“Whether you want to uncover the secrets of the universe, or you want to pursue a career in the 21st century, basic computer programming is an essential skill to learn”

Stephen Hawking

Class Logistics

Date, Time and Location

  • Date:
    • October, Monday 21 to Friday 25, 2019
  • Times:
    • Start & End: 8:30 am - 4:30 pm
    • Last Day End: 11:30 am
  • Class location:
    • The USFWS National Conservation Training Center (Directions)
    • Room: G30 in the lower floor of the John Turner Building

Agenda

Contacts

Eric Kelchlin - Course Leader
The National Conservation Training Center

(304) 876-7453

FAQ

Do I need to bring my laptop to class?

Answer: It depends. If your class is at the National Conservation Training Center (NCTC), then bringing your laptop to class is optional. We’ll provide you with a computer during class, but you may want to work after hours with your own laptop. If your class is not at NCTC, then it is required that you bring your laptop with the software installed and configured according to the steps listed in the Homework section.

Do I need to install the class software on my work computer?

Answer: Yes.

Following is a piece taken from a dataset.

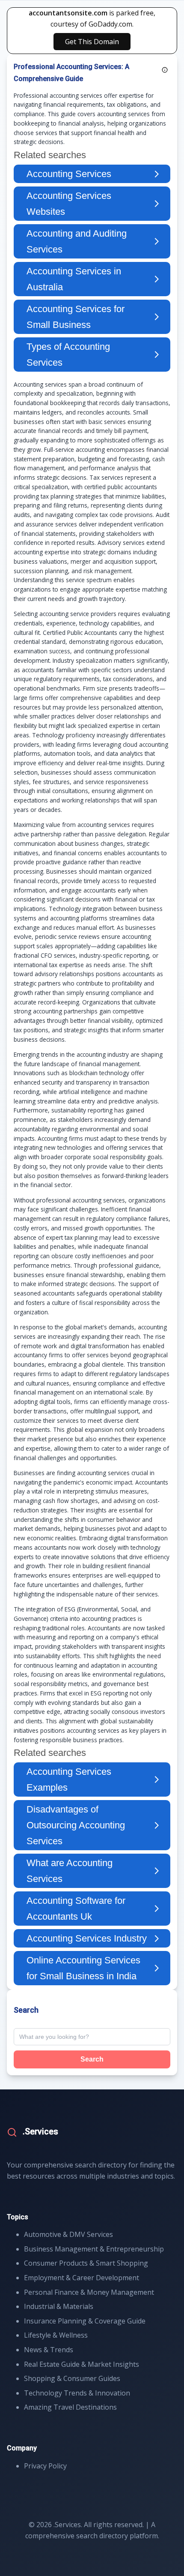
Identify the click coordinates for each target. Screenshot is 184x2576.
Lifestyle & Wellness (56, 2335)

You’ll need to have R and the R Studio IDE installed to complete the pre-course homework. Also, we want you to hit the ground running when you come back from class.

My IT staff will not install the software on my work computer, what do I do?

Answer: You can not persuade with gifts, but you can perform acts of kindness. Open source software are preferred over commercial software in the Federal Government. If you are a DOI employee, R and R Studio are on Apps-to-Go.


Homework

Your learning starts now! Please install the required software and complete the two swirl courses in R Studio.

Install R and R Studio

Download and install the most current versions of R and RStudio for your operating system. Install R in your User folder (i.e., C:\Users\ekelchlin\Documents\R), so you won’t need administrative rights. You may, however, need administrative rights for R Studio.


Install R Packages

The instructions below will guide through a process on how to install R packages used in class. You can think of packages as “little add-ons” that expand what you can do in R. Tidyverse, for example, is one of my favorite packages for data science.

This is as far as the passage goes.